At JMW Solicitors, we have worked on many cases protecting the legal rights of children, and have a strong track record of helping our clients to safeguard children’s privacy and enforcing, for example, copyright and data protection rights.
We understand that wrongful intrusion into a child’s life can cause serious and lasting damage, and we help our clients to secure substantial compensation for both emotional distress and financial damage, as well as other legal remedies.
How JMW Can Help
Our media law department has a strong track record of helping and advising individuals and companies in a wide variety of different situations. We call on years of experience to help guide you towards the best possible result.
We deal with many different types of cases involving children, including:
- magazines or newspapers publishing photographs of children without parental consent
- problems arising from press intrusion or paparazzi
- sensitive information or data belonging to a child being lost or wrongly disclosed
- dealing with reporting restrictions or anonymity orders
- media reporting on pregnancy
In addition to negotiating compensation, we are able to ensure that appropriate steps are taken to avoid future problems, as well as secure formal apologies and statements in court from those responsible.
Our media law team is one of the most respected in the industry, with the most recent Legal 500 ranking highlighting its ability to provide “first-class service and give very good advice in a timely and efficient way”.
How Are Children’s Rights Protected by Media Law?
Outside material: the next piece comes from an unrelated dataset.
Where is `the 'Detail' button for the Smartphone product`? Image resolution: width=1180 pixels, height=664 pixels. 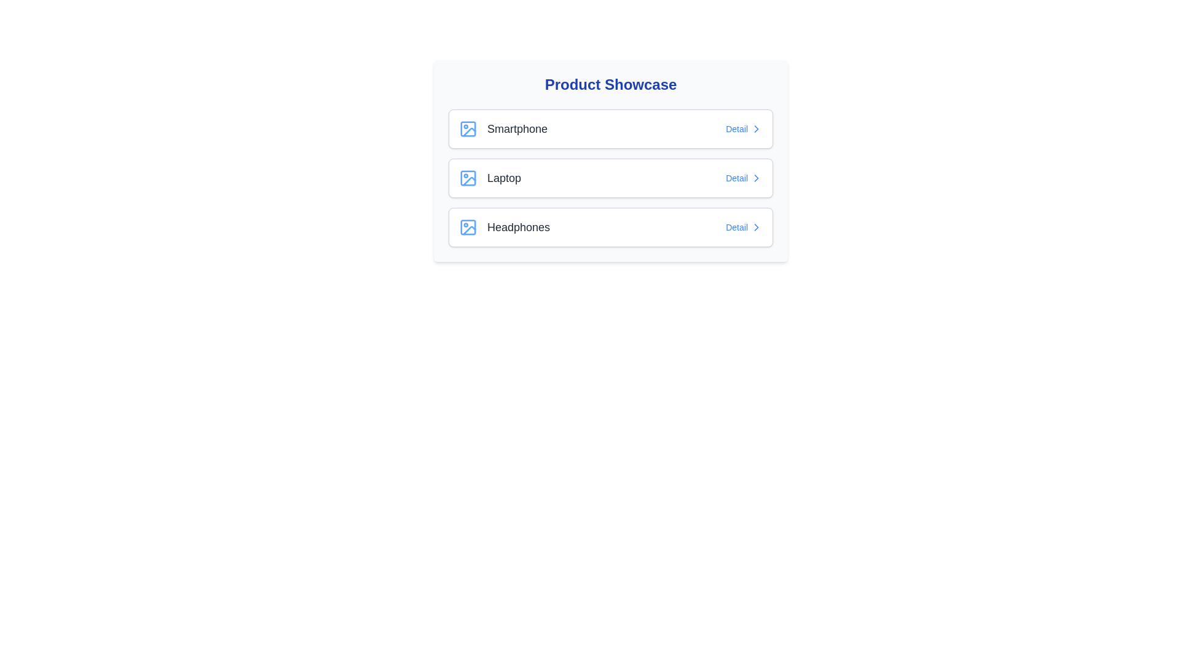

Numerous laws and media guidelines are in place to prevent the rights of vulnerable children from being undermined due to media coverage.
For example, one of the most important pieces of regulatory guidance is contained in the Editors’ Code of Practice, established by the Independent Press Standards Organisation and its predecessor the Press Complaints Commission.
According to this industry-produced guidance, press coverage must take the following steps to ensure the protection of children:
- School pupils should be free to complete their time at school without unnecessary intrusion.
- Children must not be approached or photographed at school without the permission of the school authorities.
- Under-16s must not be interviewed or photographed on issues involving their own or another child’s welfare unless a custodial parent or similarly responsible adult has provided explicit consent.
- Children under 16 must not be paid for material involving their welfare unless it is clearly in the child's interest; this also applies to parents or guardians providing material about their children or wards.
- Editors must not use the fame, notoriety or position of a parent or guardian as the sole justification for publishing details of a child's private life.
Additionally, the code forbids the press from identifying children under 16 who are victims or witnesses in cases involving sex offences, even when they would otherwise be legally permitted to do so. Equally, the OFCOM Code deals with the protection of under-18s.